Stored data entries

----

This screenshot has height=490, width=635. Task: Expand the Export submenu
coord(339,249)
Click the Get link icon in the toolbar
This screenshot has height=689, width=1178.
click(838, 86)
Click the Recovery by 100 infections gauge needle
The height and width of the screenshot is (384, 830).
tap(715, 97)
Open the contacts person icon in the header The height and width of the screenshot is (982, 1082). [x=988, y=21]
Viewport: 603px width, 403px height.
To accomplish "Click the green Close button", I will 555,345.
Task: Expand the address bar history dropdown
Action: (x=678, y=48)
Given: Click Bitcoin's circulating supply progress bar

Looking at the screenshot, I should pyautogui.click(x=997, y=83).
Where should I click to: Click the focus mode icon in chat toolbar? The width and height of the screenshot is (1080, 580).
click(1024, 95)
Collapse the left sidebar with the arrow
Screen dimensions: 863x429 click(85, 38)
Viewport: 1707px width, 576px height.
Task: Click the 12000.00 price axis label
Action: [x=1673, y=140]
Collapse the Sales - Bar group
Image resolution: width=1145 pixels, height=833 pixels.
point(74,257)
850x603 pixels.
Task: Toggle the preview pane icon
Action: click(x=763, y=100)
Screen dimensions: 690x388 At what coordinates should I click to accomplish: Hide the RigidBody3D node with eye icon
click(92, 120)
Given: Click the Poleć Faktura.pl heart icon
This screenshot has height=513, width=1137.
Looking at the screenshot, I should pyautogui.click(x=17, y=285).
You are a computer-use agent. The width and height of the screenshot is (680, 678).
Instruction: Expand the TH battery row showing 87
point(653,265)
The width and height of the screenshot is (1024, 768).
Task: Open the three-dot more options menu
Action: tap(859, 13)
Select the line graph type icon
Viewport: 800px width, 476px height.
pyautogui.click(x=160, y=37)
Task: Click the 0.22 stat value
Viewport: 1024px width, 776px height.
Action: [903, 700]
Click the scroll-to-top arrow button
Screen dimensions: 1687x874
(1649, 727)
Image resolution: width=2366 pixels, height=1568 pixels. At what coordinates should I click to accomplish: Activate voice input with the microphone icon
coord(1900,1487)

----

§ Try it
Please transcribe each of the entries, exactly as written.

§ Reply
This screenshot has height=490, width=635. Task: Expand the Export submenu
coord(339,249)
Click the Get link icon in the toolbar
This screenshot has height=689, width=1178.
click(838, 86)
Click the Recovery by 100 infections gauge needle
The height and width of the screenshot is (384, 830).
tap(715, 97)
Open the contacts person icon in the header The height and width of the screenshot is (982, 1082). [x=988, y=21]
Viewport: 603px width, 403px height.
To accomplish "Click the green Close button", I will 555,345.
Task: Expand the address bar history dropdown
Action: (x=678, y=48)
Given: Click Bitcoin's circulating supply progress bar

Looking at the screenshot, I should pyautogui.click(x=997, y=83).
Where should I click to: Click the focus mode icon in chat toolbar? The width and height of the screenshot is (1080, 580).
click(1024, 95)
Collapse the left sidebar with the arrow
Screen dimensions: 863x429 click(85, 38)
Viewport: 1707px width, 576px height.
Task: Click the 12000.00 price axis label
Action: [x=1673, y=140]
Collapse the Sales - Bar group
Image resolution: width=1145 pixels, height=833 pixels.
point(74,257)
850x603 pixels.
Task: Toggle the preview pane icon
Action: click(x=763, y=100)
Screen dimensions: 690x388 At what coordinates should I click to accomplish: Hide the RigidBody3D node with eye icon
click(92, 120)
Given: Click the Poleć Faktura.pl heart icon
This screenshot has height=513, width=1137.
Looking at the screenshot, I should pyautogui.click(x=17, y=285).
You are a computer-use agent. The width and height of the screenshot is (680, 678).
Instruction: Expand the TH battery row showing 87
point(653,265)
The width and height of the screenshot is (1024, 768).
Task: Open the three-dot more options menu
Action: tap(859, 13)
Select the line graph type icon
Viewport: 800px width, 476px height.
pyautogui.click(x=160, y=37)
Task: Click the 0.22 stat value
Viewport: 1024px width, 776px height.
Action: [903, 700]
Click the scroll-to-top arrow button
Screen dimensions: 1687x874
(1649, 727)
Image resolution: width=2366 pixels, height=1568 pixels. At what coordinates should I click to accomplish: Activate voice input with the microphone icon
coord(1900,1487)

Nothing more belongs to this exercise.